Task instructions —
Exactly as they stand, the data below are to be printed again.
[Opening Information section]
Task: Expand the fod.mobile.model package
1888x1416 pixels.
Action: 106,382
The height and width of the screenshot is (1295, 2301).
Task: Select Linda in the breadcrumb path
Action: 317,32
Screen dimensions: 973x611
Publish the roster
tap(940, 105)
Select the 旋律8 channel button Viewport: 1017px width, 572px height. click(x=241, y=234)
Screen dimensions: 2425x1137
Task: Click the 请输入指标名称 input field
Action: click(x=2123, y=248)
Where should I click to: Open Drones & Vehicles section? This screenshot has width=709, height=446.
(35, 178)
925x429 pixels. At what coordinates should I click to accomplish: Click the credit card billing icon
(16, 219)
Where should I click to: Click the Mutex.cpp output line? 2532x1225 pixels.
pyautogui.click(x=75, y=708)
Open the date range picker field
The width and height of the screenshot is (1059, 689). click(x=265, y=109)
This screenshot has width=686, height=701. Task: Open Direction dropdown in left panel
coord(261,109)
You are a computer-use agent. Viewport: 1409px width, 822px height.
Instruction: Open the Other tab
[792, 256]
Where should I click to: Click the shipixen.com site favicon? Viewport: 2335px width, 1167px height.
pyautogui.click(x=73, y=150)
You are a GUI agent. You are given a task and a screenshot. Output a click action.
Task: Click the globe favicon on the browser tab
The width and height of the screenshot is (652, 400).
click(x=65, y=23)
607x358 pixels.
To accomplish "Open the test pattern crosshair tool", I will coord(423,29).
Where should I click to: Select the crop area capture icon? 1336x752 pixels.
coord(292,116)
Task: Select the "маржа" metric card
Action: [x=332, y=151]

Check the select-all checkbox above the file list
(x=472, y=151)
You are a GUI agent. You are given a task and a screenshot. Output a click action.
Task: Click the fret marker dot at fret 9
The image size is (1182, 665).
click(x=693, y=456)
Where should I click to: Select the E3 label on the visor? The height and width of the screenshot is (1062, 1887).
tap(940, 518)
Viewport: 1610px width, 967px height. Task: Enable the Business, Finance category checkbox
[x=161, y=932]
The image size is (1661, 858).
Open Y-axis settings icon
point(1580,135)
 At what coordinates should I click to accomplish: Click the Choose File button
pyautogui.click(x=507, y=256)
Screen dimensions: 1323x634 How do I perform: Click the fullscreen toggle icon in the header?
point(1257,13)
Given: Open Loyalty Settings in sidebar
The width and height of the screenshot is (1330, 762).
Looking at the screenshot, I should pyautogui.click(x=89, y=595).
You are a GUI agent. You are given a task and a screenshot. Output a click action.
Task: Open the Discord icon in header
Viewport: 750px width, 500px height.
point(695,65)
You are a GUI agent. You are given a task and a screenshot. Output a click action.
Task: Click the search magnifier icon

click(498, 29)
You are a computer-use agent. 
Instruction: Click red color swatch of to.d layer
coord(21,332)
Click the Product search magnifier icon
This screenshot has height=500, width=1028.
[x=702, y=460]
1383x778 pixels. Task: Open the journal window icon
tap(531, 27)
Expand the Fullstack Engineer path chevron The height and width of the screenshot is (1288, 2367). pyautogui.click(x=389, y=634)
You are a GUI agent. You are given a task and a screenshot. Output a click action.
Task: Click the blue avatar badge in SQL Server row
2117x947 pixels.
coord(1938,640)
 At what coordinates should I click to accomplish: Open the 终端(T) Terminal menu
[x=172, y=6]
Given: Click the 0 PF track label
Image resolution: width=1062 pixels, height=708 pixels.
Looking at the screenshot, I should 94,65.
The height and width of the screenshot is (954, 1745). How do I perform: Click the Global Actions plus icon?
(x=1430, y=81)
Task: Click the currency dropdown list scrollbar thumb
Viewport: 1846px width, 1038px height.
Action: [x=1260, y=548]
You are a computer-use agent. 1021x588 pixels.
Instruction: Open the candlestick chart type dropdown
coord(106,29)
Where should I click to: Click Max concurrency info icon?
[Closing Information section]
Written solution —
Task: Expand the fod.mobile.model package
1888x1416 pixels.
Action: 106,382
The height and width of the screenshot is (1295, 2301).
Task: Select Linda in the breadcrumb path
Action: 317,32
Screen dimensions: 973x611
Publish the roster
tap(940, 105)
Select the 旋律8 channel button Viewport: 1017px width, 572px height. click(x=241, y=234)
Screen dimensions: 2425x1137
Task: Click the 请输入指标名称 input field
Action: click(x=2123, y=248)
Where should I click to: Open Drones & Vehicles section? This screenshot has width=709, height=446.
(35, 178)
925x429 pixels. At what coordinates should I click to accomplish: Click the credit card billing icon
(16, 219)
Where should I click to: Click the Mutex.cpp output line? 2532x1225 pixels.
pyautogui.click(x=75, y=708)
Open the date range picker field
The width and height of the screenshot is (1059, 689). click(x=265, y=109)
This screenshot has width=686, height=701. Task: Open Direction dropdown in left panel
coord(261,109)
You are a computer-use agent. Viewport: 1409px width, 822px height.
Instruction: Open the Other tab
[792, 256]
Where should I click to: Click the shipixen.com site favicon? Viewport: 2335px width, 1167px height.
pyautogui.click(x=73, y=150)
You are a GUI agent. You are given a task and a screenshot. Output a click action.
Task: Click the globe favicon on the browser tab
The width and height of the screenshot is (652, 400).
click(x=65, y=23)
607x358 pixels.
To accomplish "Open the test pattern crosshair tool", I will coord(423,29).
Where should I click to: Select the crop area capture icon? 1336x752 pixels.
coord(292,116)
Task: Select the "маржа" metric card
Action: [x=332, y=151]

Check the select-all checkbox above the file list
(x=472, y=151)
You are a GUI agent. You are given a task and a screenshot. Output a click action.
Task: Click the fret marker dot at fret 9
The image size is (1182, 665).
click(x=693, y=456)
Where should I click to: Select the E3 label on the visor? The height and width of the screenshot is (1062, 1887).
tap(940, 518)
Viewport: 1610px width, 967px height. Task: Enable the Business, Finance category checkbox
[x=161, y=932]
The image size is (1661, 858).
Open Y-axis settings icon
point(1580,135)
 At what coordinates should I click to accomplish: Click the Choose File button
pyautogui.click(x=507, y=256)
Screen dimensions: 1323x634 How do I perform: Click the fullscreen toggle icon in the header?
point(1257,13)
Given: Open Loyalty Settings in sidebar
The width and height of the screenshot is (1330, 762).
Looking at the screenshot, I should pyautogui.click(x=89, y=595).
You are a GUI agent. You are given a task and a screenshot. Output a click action.
Task: Open the Discord icon in header
Viewport: 750px width, 500px height.
point(695,65)
You are a GUI agent. You are given a task and a screenshot. Output a click action.
Task: Click the search magnifier icon

click(498, 29)
You are a computer-use agent. 
Instruction: Click red color swatch of to.d layer
coord(21,332)
Click the Product search magnifier icon
This screenshot has height=500, width=1028.
[x=702, y=460]
1383x778 pixels. Task: Open the journal window icon
tap(531, 27)
Expand the Fullstack Engineer path chevron The height and width of the screenshot is (1288, 2367). pyautogui.click(x=389, y=634)
You are a GUI agent. You are given a task and a screenshot. Output a click action.
Task: Click the blue avatar badge in SQL Server row
2117x947 pixels.
coord(1938,640)
 At what coordinates should I click to accomplish: Open the 终端(T) Terminal menu
[x=172, y=6]
Given: Click the 0 PF track label
Image resolution: width=1062 pixels, height=708 pixels.
Looking at the screenshot, I should 94,65.
The height and width of the screenshot is (954, 1745). How do I perform: Click the Global Actions plus icon?
(x=1430, y=81)
Task: Click the currency dropdown list scrollbar thumb
Viewport: 1846px width, 1038px height.
Action: [x=1260, y=548]
You are a computer-use agent. 1021x588 pixels.
Instruction: Open the candlestick chart type dropdown
coord(106,29)
Where should I click to: Click Max concurrency info icon?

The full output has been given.